Al año siguiente, 1962, la URSS instaló misiles atómicos de mediano y largo alcance en la Cuba comunista de Fidel Castro: apuntaban todos a Estados Unidos. Sobrevinieron entonces trece días en los que el mundo marchó al filo de una guerra nuclear. Los halcones de la Casa Blanca propusieron incluso “borrar a Cuba de la faz de la Tierra”, según las conversaciones grabadas por el propio Kennedy durante la crisis. En esas grabaciones se escucha al americano decir, respecto de Khruschev: “Quiere Berlín. Si ponemos un dedo en Cuba, se apodera de Berlín…”.

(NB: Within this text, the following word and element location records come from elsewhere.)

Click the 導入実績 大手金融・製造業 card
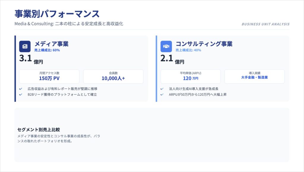 click(254, 76)
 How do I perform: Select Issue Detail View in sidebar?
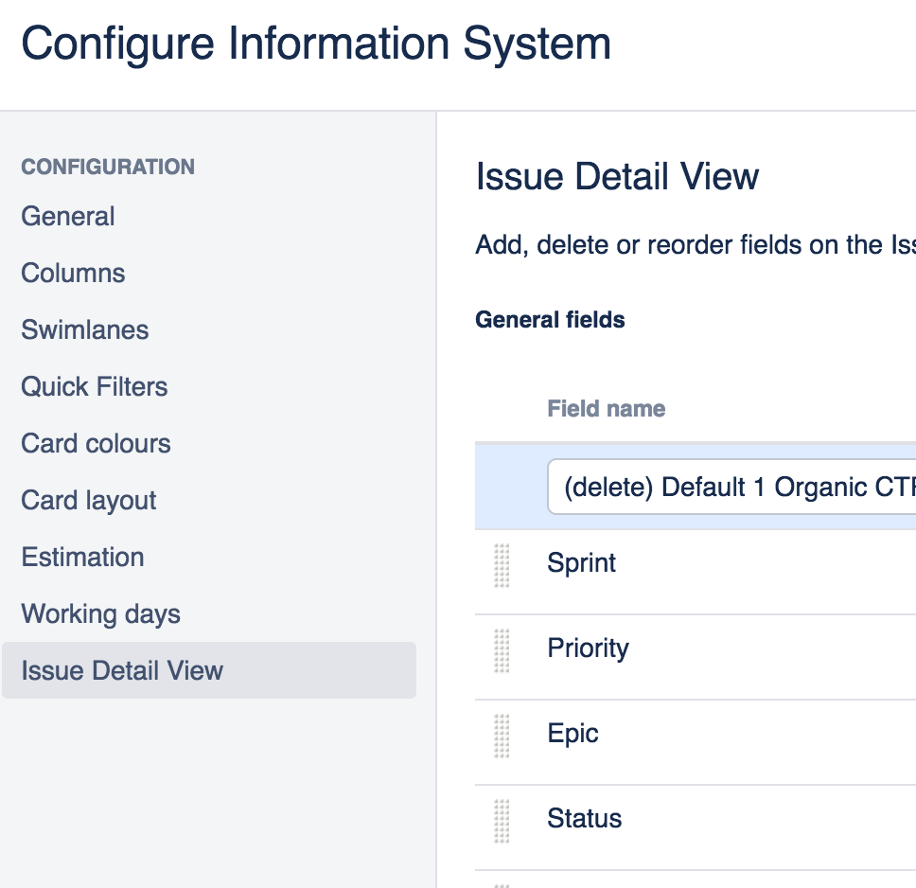[x=123, y=671]
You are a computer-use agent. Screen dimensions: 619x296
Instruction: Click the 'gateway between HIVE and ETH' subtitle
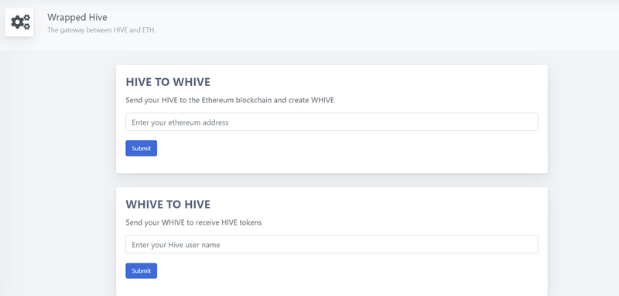click(x=101, y=30)
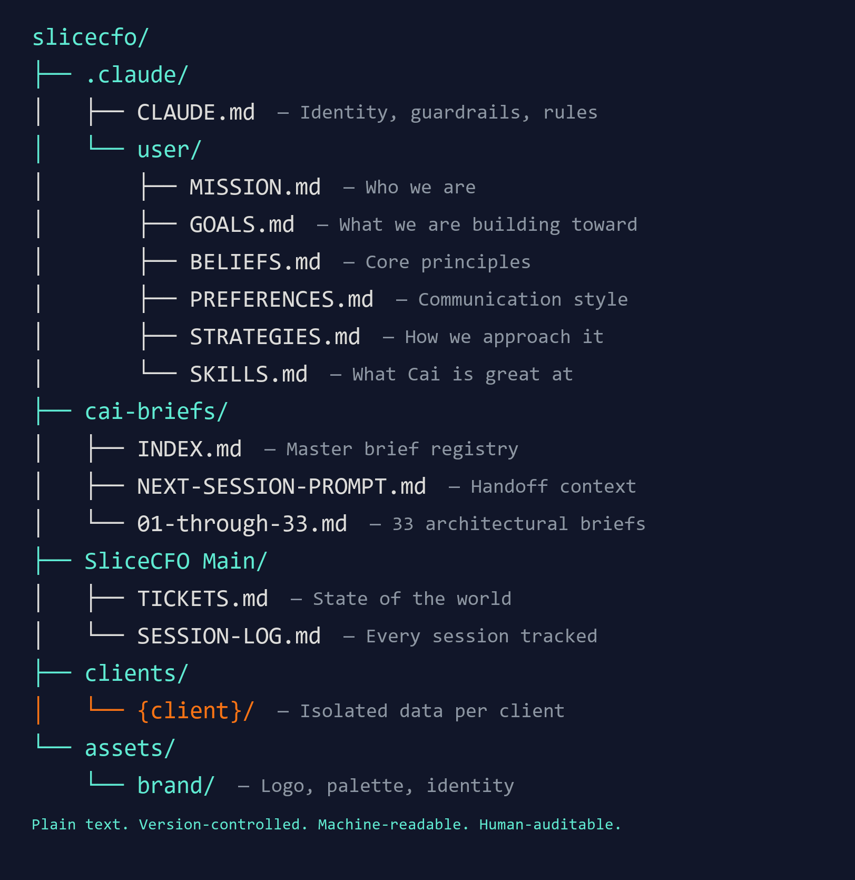Click the 01-through-33.md entry
This screenshot has height=880, width=855.
(242, 524)
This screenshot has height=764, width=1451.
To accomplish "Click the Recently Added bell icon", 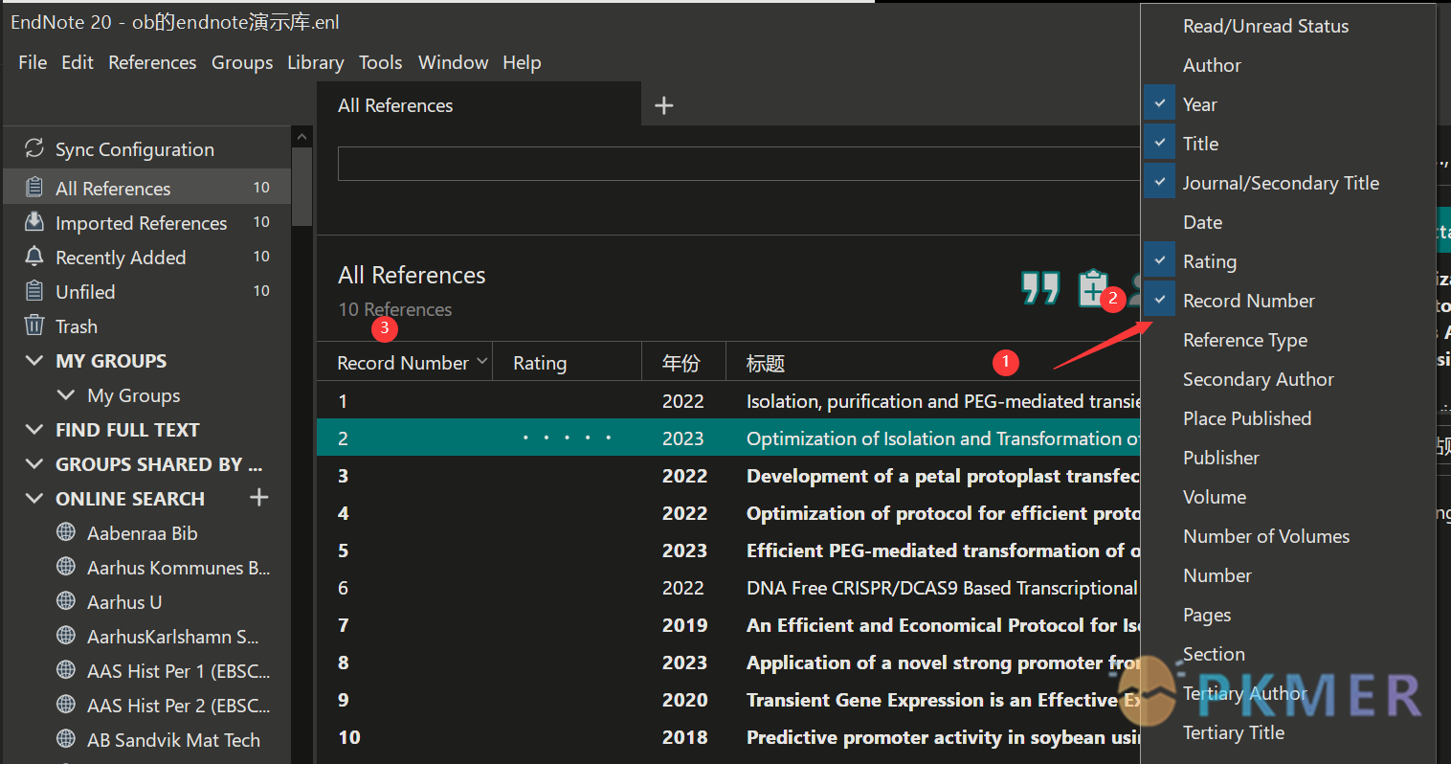I will [34, 257].
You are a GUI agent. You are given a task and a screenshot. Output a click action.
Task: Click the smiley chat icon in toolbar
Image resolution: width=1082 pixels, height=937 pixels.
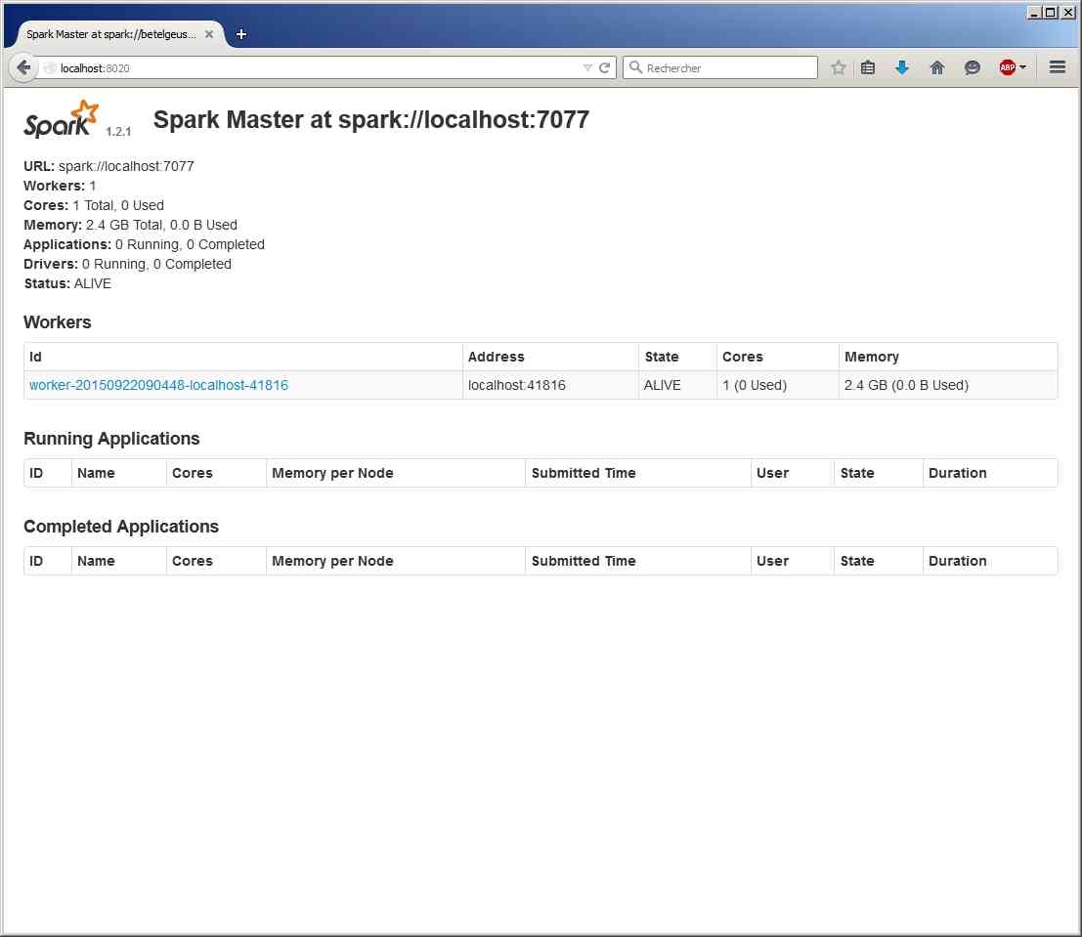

El acuerdo final al que llegaron Khruschev y Kennedy contempló la retirada de los misiles soviéticos de Cuba, y la de los misiles estadounidenses de Turquía, que apuntaban a Moscú, más el compromiso de Estados Unidos de no invadir Cuba, como había impulsado en 1961 en Bahía de Cochinos a través de un ejército mercenario. En las dos crisis, salvo un avión espía U2 derribado por los cubanos, no hubo sangre de por medio.
Putin desató una guerra que sabe que puede ganar. Allá va, a estas horas, Goliat contra David en una larga fila de blindados. Si su espejo, José Stalin, mató a millones de ucranianos por hambre e intentó “rusificar” a Ucrania, Putin está dispuesto a hacerlo por las armas y si es necesario matar a millones, para terminar con un conflicto que también es geográfico, étnico y cultural: Rusia quiere Ucrania. Y Ucrania no quiere ser rusa ni a los rusos.
La amenaza de Putin de usar su poderío nuclear parece contemplar otros escenarios. ¿Cuáles?
De Gaulle le había hecho a Kennedy una segunda advertencia, dictada por la experiencia francesa en Indochina: “Váyase de Vietnam”. Kennedy se tomó dos años. En 1963 firmó una Orden Ejecutiva que contemplaba el inicio del retiro de los “asesores militares” de Saigón y de Vietnam del Sur. Fue asesinado meses después en Dallas y la Orden Ejecutiva fue anulada por su sucesor, Lyndon Johnson.
En 1964 Khruschev fue barrido del poder por la cúpula del PC soviético. Cuando su hijo, Serguei, le reprochó cierta pasividad en aceptar su destino, Khruschev le dijo: “Hijo, tuve mucha suerte de salir con vida del Kremlin”.
¿Quién le para las manos a Putin? ¿Y a qué precio?